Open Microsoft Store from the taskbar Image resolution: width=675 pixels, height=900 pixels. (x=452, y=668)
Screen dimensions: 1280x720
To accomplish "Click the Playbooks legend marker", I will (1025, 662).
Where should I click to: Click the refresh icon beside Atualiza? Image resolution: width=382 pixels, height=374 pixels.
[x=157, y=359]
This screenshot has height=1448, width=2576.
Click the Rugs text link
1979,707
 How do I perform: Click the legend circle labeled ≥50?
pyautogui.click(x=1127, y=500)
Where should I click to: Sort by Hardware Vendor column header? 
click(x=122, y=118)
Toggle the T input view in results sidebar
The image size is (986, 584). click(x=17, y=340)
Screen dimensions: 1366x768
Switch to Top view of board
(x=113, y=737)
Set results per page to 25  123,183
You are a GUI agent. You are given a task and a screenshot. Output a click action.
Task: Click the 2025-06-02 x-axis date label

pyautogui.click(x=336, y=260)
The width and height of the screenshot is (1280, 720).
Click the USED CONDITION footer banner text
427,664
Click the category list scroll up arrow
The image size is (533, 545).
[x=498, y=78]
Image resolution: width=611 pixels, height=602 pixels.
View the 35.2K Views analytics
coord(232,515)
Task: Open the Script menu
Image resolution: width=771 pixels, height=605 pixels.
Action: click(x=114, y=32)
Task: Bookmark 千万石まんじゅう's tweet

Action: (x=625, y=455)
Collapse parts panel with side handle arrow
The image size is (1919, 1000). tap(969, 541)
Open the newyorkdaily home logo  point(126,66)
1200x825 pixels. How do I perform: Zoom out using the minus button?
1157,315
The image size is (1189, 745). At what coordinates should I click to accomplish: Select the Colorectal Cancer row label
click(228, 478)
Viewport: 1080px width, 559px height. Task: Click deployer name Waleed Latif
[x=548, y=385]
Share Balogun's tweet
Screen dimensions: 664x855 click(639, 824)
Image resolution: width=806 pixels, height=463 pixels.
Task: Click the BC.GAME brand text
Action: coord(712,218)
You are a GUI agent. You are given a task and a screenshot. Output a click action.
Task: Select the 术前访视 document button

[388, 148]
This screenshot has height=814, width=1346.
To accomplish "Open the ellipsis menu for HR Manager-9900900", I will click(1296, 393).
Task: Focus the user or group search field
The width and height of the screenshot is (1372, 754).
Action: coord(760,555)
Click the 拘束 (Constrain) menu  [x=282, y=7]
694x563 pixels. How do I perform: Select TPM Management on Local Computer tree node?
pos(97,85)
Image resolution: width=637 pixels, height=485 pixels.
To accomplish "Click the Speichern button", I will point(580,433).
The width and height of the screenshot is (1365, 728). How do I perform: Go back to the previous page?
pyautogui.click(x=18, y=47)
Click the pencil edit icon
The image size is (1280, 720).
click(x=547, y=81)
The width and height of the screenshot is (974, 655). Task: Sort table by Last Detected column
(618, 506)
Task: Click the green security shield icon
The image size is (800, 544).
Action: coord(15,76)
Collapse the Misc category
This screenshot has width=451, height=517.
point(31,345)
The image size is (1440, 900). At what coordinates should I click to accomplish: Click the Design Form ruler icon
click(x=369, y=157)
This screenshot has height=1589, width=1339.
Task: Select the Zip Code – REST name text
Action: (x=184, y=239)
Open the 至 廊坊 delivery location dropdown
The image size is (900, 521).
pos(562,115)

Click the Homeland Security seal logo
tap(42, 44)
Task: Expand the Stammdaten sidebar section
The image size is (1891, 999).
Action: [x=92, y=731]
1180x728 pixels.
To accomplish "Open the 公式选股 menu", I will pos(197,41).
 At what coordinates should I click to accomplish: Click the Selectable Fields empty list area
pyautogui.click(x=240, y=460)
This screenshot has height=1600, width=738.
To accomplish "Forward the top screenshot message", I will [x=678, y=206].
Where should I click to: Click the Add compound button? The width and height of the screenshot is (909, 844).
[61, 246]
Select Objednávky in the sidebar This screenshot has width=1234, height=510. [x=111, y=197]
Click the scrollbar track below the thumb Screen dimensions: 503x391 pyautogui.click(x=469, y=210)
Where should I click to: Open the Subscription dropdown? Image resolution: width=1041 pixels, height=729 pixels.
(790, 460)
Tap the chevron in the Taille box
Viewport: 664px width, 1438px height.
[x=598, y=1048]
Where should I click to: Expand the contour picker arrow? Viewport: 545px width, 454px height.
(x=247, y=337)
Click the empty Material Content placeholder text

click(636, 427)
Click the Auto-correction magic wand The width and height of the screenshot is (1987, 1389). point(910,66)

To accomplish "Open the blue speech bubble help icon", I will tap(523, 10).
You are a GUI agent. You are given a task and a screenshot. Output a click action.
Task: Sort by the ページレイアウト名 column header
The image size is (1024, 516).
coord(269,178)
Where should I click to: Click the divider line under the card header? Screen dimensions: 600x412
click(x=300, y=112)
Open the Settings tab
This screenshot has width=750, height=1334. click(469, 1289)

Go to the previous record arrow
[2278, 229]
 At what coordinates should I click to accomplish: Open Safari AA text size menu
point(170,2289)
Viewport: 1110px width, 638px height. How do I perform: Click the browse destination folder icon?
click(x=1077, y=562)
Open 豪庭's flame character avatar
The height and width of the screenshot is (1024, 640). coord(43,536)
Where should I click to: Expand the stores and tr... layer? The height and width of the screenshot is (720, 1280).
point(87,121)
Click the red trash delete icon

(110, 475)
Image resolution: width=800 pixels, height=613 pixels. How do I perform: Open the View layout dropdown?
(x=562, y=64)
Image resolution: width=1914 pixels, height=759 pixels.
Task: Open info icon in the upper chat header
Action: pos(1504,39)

────────────────────

Lines in the material above that contain "category": how many are there? Reply with the number only.

2